スピリチュアルな視点から平和について考える

人間力(2005年7月)

2005年08月01日 | バックナンバー
 学習院院長の田島義博氏は、学習院での教育の目標を「人間力」の形成においている(『「人間力」の育て方』産経新聞社)。人間力というのは聞き慣れない言葉だが、これは田島先生の造語である。田島先生は、学問的専門は経済学であるが、近年の日本における様々な経済不祥事に強い危機感をいだいた。企業や官界の指導的立場にある一流大学出のエリートが、法を破り、嘘をつき、私腹を肥やす。今の社会は「お金のためなら、何でもあり」の世の中になってしまった。日本社会の倫理観が崩れてきている。これまでの日本の教育のあり方に根本的な間違いがあったのではないか。知育と体育はあっても、いちばん大切な人間としての教育、心の教育をなおざりにしてきたのではないか。

 田島先生は、「人間力」は「アタマ、ココロ、ハラ、カラダ」から成り立つと考える。アタマとカラダについては今さら説明するまでもないだろう。ココロというのは、包容力、他人を思いやる心、嘘や裏切り、不正、不公平を憎む心だという。ハラは、勇気、決断力、「渇しても盗泉の水を飲まず」とやせ我慢できる力。罪を部下になすりつけないで、自分がひとりで責任をとる度量である。

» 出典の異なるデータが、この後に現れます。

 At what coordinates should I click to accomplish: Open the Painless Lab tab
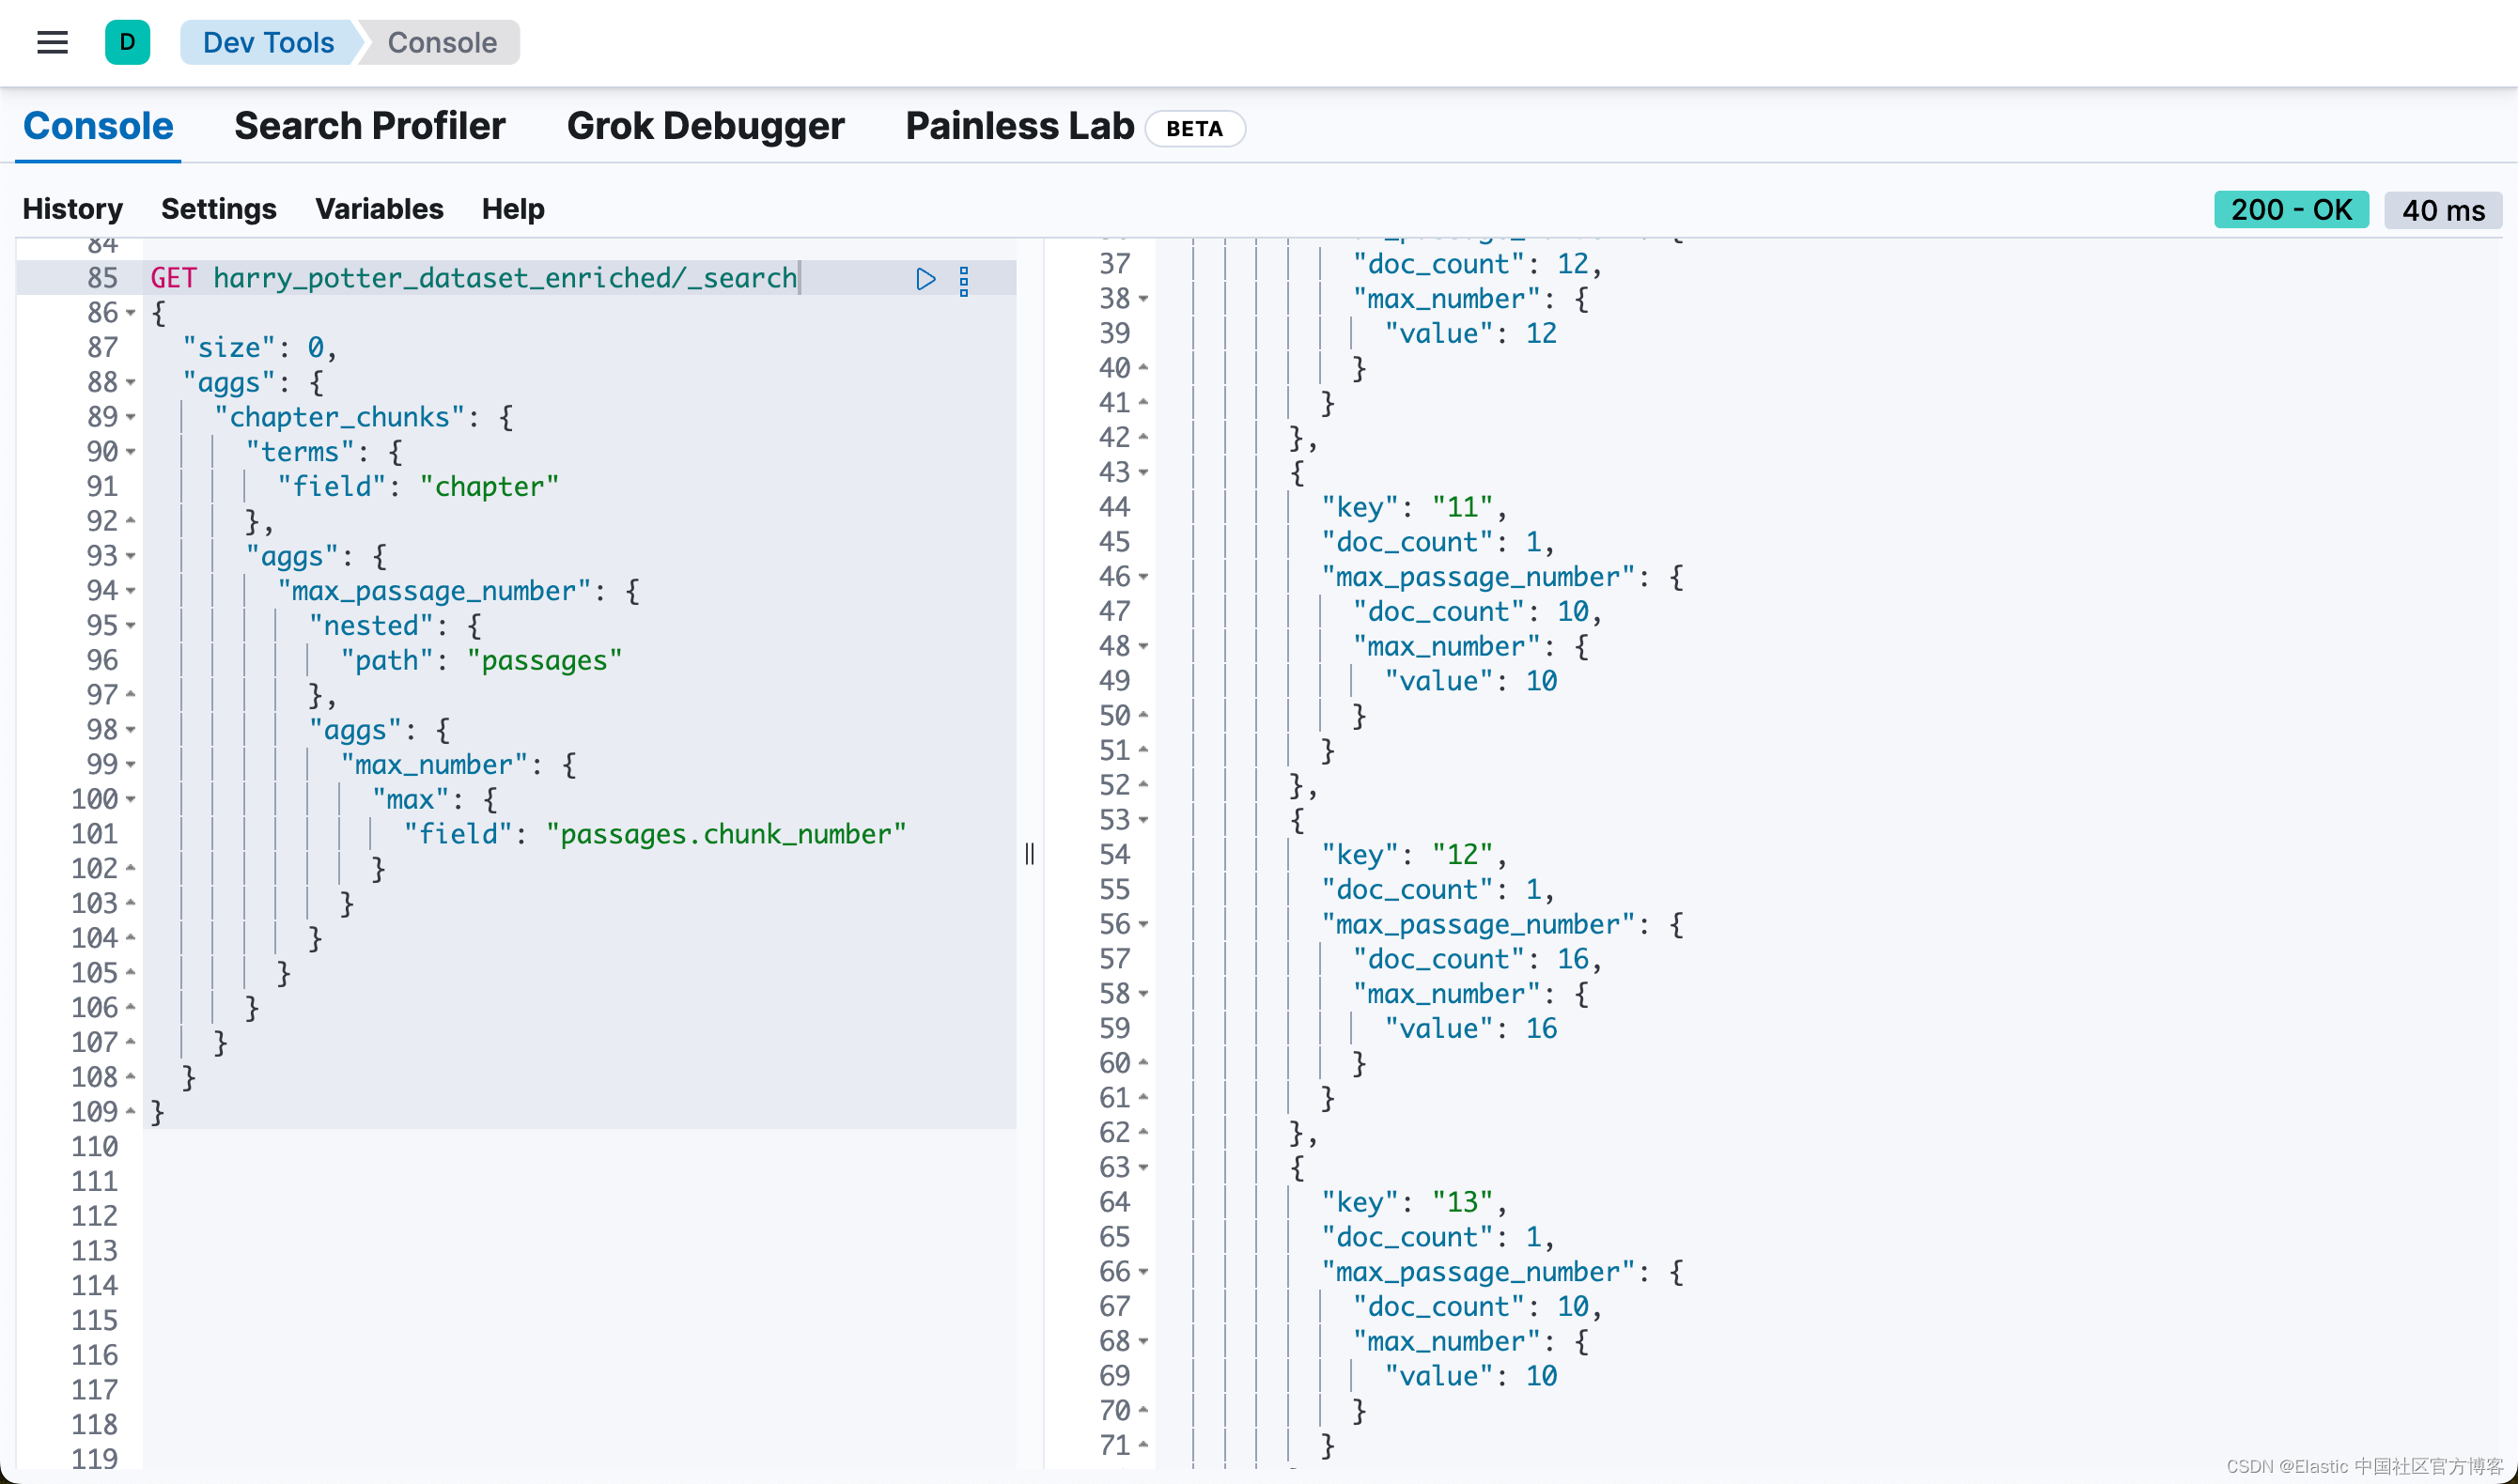click(1019, 126)

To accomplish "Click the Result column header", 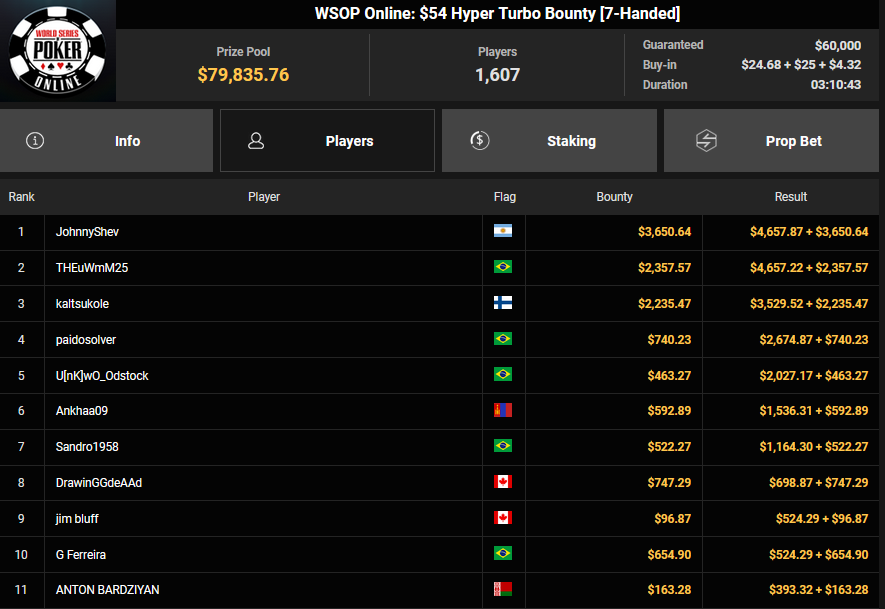I will tap(790, 197).
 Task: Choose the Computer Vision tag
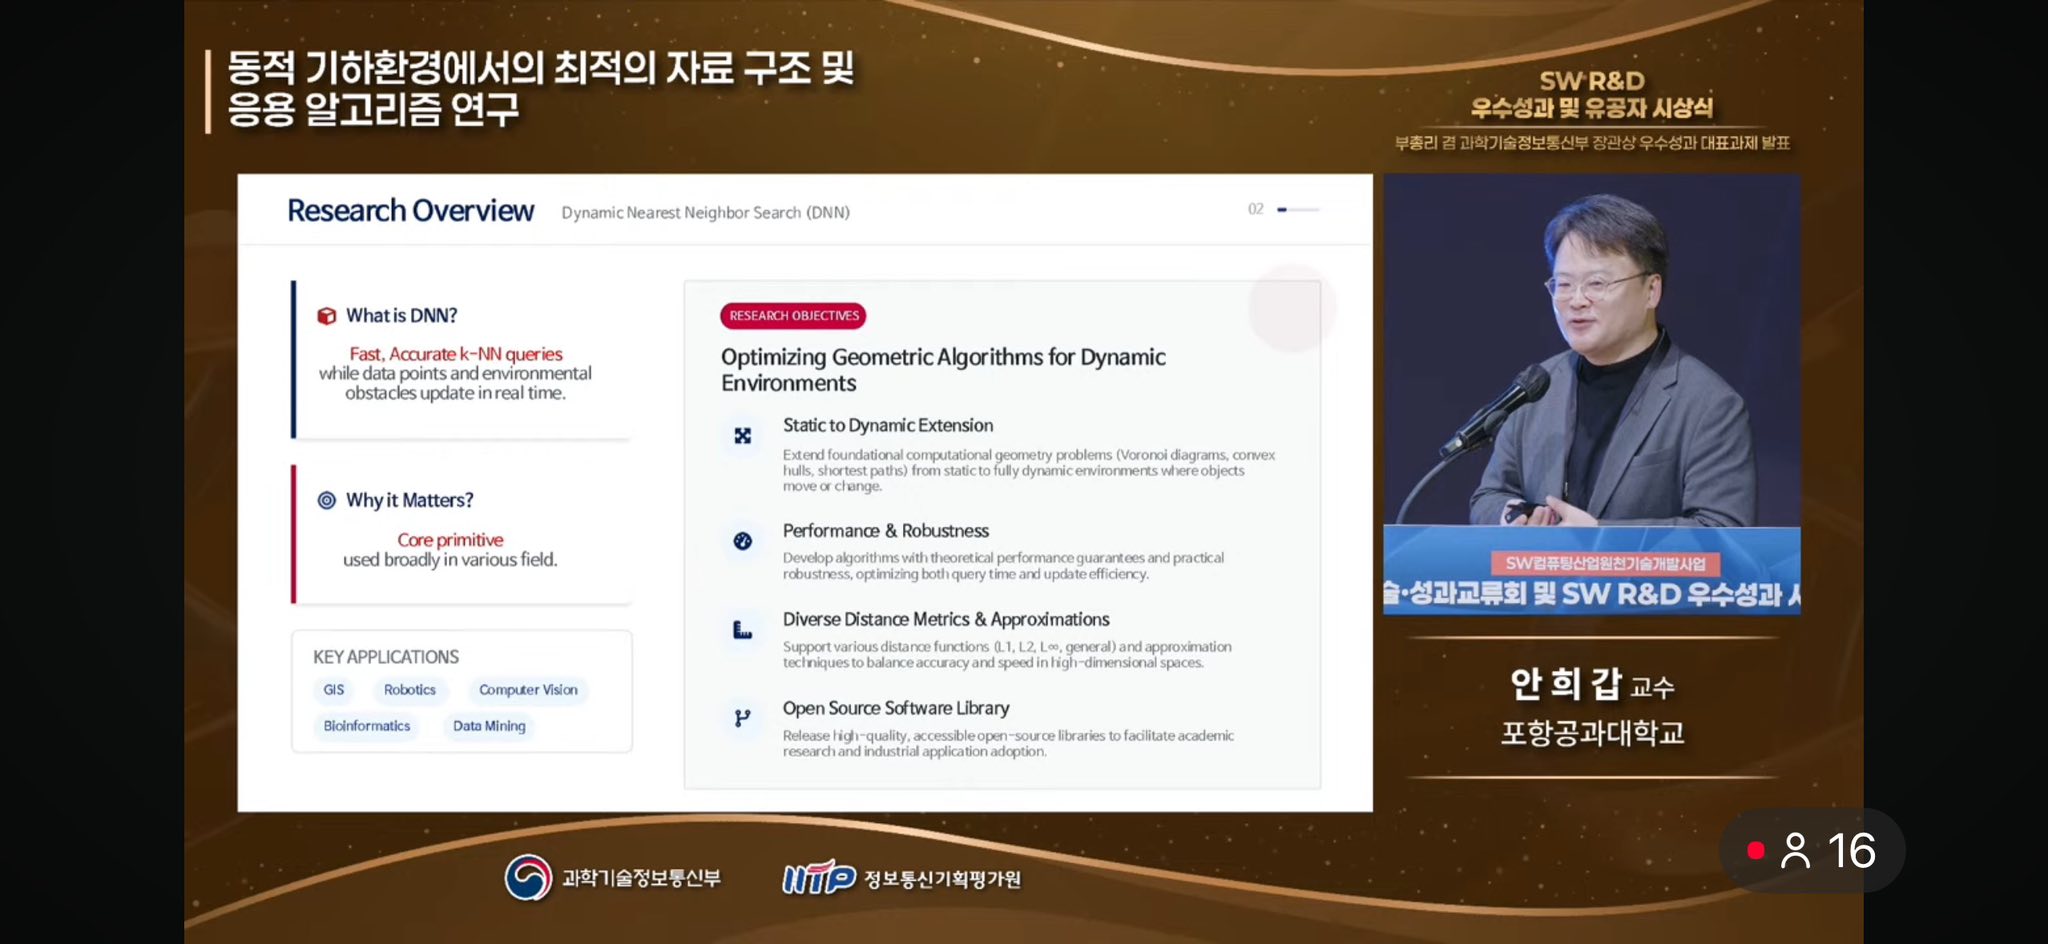pyautogui.click(x=528, y=690)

 日本にはかつては、こういうココロとハラをもった人々がかなりいたように思う。それはなにも西郷隆盛や勝海舟などいった歴史上の有名人ばかりではない。市井の平凡なおじさんやおばさんの中にも大勢いた。田島先生は事情があってお祖母さんに育てられたが、本書の中にかいま見られるお祖母さんも、まさにそういうココロとハラをもった人であったようだ。そういう人々が日本社会を底辺で支え、次世代のココロとハラをもった人々を育ててきたのであろう。

 これに対して、現代日本の政治、経済、官界、マスコミのトップにある人々には、このようなココロとハラがあまり感じられない。不祥事が起こっても、責任は他に転嫁して、ひたすら自分の保身をはかる。「金で手に入らないものはない」「稼ぐが勝ち」などと公言してはばからない。こういう人物たちを日々見て育つ子どもたちは、どういう大人になるのだろう。教育は、学校だけの問題ではなく、社会全体の風潮の問題でもある。

 まず親が、自分の子どもにどういう人間になってもらいたいと願っているのか、自分に問いかけてみるべきであろう。一流大学を出て、大企業に就職して、よい相手と結婚して、お金持ちになってほしい、とだけ思っているのでは、その子はココロもハラもない人間になることは必定である。自分の子どもには、何よりも心が立派な人間、「人間力」に富んだ人間になってもらいたい、と親が願うことが先決である。